Vou dar minha opinião, a despeito de ela não valer quase nada, pois não tenho dados confiáveis para compartilhar. Acho que o livro físico se encaixa perfeitamente na anatomia humana, e talvez isso explique tamanha longevidade do artefato livro.

Outro dia assisti a um trecho de uma entrevista de um especialista europeu, apontado como grande conhecedor do mundo dos livros, que falava sobre uma mudança de ótica ocorrida nos últimos 20 anos, acerca justamente dessa questão do formato do livro, físico e digital. Acho que foi a opinião mais abalizada que já ouvi até agora, e me parece fazer muito sentido. Disse o especialista que há 20 anos a percepção era de que o livro físico cederia lugar definitivamente ao livro digital, mas que o discurso em forma de livro seria eterno. Pois bem, a percepção hoje é outra (ao menos na avaliação dele); aliás, é completamente outra, exatamente oposta, pois o livro físico continua a dominar o mercado, e o crescimento do livro digital estancou e corresponde a no máximo 10% do mercado (em alguns lugares não chega a 5%). Demais disso, a “forma narrativa” livro, que parecia eterna, vai cedendo espaço cada vez maior a outros formatos de “discursos” (a forma como se fala no Twiiter, no e-mail, no Facebook, no WhatsApp etc.). Como eu disse, ainda sou leigo no assunto e não posso cravar prognóstico nenhum, mas a aparência é essa mesmo. Ao menos na visão do especialista.

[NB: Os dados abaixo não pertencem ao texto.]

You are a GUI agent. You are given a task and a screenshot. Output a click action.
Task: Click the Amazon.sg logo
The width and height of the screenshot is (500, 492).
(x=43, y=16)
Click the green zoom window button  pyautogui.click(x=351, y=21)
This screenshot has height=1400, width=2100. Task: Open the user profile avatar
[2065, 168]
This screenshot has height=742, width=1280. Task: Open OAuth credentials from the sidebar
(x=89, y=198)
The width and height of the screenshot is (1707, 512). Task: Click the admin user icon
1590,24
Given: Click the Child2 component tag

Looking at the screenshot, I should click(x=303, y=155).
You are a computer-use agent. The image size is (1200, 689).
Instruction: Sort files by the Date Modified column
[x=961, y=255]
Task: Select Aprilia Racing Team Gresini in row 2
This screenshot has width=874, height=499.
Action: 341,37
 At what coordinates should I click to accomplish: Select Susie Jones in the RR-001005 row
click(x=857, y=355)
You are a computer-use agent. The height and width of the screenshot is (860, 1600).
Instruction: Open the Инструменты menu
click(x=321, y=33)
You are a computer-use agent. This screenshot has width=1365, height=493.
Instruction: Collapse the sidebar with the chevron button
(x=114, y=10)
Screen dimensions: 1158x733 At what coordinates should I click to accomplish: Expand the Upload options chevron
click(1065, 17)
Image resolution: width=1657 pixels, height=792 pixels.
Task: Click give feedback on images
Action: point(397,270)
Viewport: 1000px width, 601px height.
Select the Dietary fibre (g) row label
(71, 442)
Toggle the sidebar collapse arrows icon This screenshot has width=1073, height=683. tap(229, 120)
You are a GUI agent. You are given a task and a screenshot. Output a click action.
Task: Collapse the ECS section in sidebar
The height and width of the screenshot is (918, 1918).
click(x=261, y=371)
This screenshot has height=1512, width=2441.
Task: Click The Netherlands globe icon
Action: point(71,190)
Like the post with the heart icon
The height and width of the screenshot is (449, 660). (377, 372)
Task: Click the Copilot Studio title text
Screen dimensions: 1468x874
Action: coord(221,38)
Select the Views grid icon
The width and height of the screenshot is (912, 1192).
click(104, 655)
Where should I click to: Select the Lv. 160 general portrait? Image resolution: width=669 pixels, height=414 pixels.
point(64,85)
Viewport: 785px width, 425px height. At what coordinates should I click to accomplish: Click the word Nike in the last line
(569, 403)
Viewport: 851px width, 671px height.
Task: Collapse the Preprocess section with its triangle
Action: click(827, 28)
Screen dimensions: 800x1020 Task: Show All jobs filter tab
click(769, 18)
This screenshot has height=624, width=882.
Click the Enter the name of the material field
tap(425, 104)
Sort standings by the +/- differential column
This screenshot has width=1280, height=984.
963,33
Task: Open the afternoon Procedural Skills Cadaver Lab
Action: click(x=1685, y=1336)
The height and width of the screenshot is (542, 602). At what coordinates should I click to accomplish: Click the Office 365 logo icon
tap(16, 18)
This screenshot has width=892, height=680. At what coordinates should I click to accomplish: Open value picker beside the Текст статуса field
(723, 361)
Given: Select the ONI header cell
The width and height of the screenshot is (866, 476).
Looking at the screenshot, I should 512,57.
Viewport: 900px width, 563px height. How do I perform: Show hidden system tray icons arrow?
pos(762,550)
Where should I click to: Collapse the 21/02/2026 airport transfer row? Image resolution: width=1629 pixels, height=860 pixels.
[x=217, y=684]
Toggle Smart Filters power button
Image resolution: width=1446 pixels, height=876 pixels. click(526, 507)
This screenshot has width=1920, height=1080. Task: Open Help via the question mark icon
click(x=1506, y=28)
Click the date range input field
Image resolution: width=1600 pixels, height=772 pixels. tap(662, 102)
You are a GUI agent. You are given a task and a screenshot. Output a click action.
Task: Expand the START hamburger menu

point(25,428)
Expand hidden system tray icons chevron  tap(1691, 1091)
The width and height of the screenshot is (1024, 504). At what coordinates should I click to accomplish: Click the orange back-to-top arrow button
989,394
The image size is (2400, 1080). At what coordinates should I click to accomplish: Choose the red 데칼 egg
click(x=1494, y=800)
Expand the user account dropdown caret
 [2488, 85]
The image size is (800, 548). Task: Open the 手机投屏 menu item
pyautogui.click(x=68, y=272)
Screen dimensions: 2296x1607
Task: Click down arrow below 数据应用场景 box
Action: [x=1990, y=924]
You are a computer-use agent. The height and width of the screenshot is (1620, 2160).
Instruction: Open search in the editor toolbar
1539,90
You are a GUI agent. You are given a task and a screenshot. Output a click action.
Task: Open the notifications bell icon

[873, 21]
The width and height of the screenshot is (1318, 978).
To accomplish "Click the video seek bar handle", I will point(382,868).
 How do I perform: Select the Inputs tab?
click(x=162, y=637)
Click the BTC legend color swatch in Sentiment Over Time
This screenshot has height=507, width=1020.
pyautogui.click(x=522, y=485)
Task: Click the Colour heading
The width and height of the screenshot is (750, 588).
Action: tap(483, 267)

A Editora Mnēma nasceu em 2020 para levar qualidade editorial aos leitores interessados em literatura antiga, história, filosofia, direito, política e humanidades, em princípio com livros físicos, mas não fechamos as portas para alternativas digitais que possam ser sustentáveis. A minha experiência pessoal é a de que livro digital é apenas para consultas pontuais, mas isso pode mudar. Estamos atentos.